Ordeal by audition: young performers face the rock recording world

American days, Comedy, by Stephen Poliakoff. Directed by Jaques Levy The horrors of the recording industry (rock division) are painfully depicted in the grotesque new British import at the Manhattan Theater Club. Set in the labyrinthine reaches of a US-owned multinational corporation, this play assembles three young would-be performers and dramatizes their ordeal by audition at the hands of an egomaniacal company executive.

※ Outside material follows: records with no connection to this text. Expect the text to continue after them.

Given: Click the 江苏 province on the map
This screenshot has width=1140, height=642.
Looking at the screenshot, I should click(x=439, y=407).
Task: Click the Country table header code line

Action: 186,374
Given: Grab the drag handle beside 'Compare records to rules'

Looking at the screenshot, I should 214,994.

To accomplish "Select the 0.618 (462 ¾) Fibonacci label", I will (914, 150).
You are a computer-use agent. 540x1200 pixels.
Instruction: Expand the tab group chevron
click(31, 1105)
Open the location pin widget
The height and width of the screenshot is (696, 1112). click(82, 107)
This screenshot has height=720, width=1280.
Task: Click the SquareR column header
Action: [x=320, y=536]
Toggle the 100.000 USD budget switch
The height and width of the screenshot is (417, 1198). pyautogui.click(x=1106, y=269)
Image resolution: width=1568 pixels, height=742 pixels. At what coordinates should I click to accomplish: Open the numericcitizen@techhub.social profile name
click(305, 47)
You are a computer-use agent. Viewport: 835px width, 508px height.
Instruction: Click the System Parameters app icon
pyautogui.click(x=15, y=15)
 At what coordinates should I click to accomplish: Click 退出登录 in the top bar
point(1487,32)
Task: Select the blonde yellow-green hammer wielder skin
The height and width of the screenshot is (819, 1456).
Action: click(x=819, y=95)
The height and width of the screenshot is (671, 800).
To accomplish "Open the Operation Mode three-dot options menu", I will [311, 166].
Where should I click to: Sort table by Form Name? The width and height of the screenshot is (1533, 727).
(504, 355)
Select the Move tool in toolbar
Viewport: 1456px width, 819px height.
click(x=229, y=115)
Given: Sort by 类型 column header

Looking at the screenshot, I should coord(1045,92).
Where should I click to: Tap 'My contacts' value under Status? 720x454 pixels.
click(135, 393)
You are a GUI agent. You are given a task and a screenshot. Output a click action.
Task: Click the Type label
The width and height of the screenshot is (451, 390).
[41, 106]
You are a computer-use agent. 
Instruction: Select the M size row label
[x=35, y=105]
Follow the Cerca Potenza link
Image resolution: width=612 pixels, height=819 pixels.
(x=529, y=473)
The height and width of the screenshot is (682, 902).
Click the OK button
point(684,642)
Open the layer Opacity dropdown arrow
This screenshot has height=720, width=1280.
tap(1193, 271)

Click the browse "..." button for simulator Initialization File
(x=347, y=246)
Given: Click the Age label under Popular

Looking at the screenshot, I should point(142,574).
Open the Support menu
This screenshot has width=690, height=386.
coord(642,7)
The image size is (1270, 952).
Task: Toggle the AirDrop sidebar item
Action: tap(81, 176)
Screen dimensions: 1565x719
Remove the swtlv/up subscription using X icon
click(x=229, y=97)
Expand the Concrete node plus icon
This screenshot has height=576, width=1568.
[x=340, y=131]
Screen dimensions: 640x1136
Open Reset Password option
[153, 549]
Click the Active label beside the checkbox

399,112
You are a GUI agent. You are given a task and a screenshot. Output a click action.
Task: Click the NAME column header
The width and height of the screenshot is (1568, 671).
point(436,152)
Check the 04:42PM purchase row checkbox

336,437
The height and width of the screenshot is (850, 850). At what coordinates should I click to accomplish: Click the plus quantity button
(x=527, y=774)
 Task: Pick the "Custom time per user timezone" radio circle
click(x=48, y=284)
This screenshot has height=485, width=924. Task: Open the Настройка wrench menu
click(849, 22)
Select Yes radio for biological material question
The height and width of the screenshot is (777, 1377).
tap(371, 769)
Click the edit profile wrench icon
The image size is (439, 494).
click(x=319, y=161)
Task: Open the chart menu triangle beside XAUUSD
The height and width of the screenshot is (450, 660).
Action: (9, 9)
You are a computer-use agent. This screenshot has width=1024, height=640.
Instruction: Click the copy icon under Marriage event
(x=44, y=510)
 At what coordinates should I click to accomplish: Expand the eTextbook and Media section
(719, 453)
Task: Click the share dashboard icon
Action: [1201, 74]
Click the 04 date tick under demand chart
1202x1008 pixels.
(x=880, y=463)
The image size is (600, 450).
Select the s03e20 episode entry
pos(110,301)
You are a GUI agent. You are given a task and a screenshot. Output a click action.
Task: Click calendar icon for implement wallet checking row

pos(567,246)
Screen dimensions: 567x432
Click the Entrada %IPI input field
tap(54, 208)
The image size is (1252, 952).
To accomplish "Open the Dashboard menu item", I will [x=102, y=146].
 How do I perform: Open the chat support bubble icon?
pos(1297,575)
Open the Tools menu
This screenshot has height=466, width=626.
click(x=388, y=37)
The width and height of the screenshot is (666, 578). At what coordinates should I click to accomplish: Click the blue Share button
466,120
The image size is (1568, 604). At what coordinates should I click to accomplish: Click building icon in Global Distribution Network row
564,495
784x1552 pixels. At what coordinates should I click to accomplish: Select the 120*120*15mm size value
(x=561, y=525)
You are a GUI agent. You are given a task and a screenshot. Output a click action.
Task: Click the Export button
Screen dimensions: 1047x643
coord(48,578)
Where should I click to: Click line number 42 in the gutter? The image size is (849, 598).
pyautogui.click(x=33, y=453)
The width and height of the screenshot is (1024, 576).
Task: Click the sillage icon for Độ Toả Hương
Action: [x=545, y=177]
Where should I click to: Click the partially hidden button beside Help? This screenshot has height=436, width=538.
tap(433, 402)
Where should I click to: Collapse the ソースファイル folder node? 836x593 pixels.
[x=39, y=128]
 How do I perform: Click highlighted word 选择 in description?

The subculture world of packaged cacophony is effectively conveyed in the performance staged by Jacques Levy. The actors created believable portraits of the mutually hostile forces engaged in an uneven confrontation: on the one side, the all-powerful media moguls and on the other, the raw competing young talents ambitious to become stars on the charts. Unfortunately, interest in who gets the contract tends to diminish as Mr. Poliokov stretches out the agony.

As the record firm's ruthless top talent spotter, the brilliant Tom Shea creates a figure of laid-back arrogance, a puppet master with no heart to his strings. An airborne transient who lives his life in far-flung offices with wall-to-wall carpeting. When he misses a flight, it is as if his life-support systems have suddenly and simultaneously failed. He is a Concorde-jet Svengali whose striving young musicians provide him with a fierce but short-lived vital energy.

To match Mr. Shea's daunting suavity required a trio of players capable of projecting the mingled determination, defiance, desperation, and vulnerability of the young working-class hopefuls. The requirements have been met with a tough kind of sensibility by Pippa Parthree as the scruffy survivor of the contestants, Anna Levine as the flashy exotic, and John Snyder as the shock-rocker aggressively bent on singing songs of social significance. Alexander Spencer as a nervous talent scout and David Blue as a former star complete this slice-of-life portrait of sleazy exploitation amid the discreet interior decoration of the recording company's London listening room.

Mr. Poliokof's own astute. listening imbues his caustic satire with a persuasively authentic realism. But there is an alienating meanness and hollowness about "American Days" that leads to an ultimate sense of dissatisfaction. Its observations are sharp but its emotions don't run very deep. The pleasures of the occasion derive mainly from performance and production, with appropriate credits to Andrew Jackness (setting), Kenneth M. Yount (costumes) and Dennis Parichy (lighting). The music is by Urban Blight, a rock sext et whose oldest member is only 20.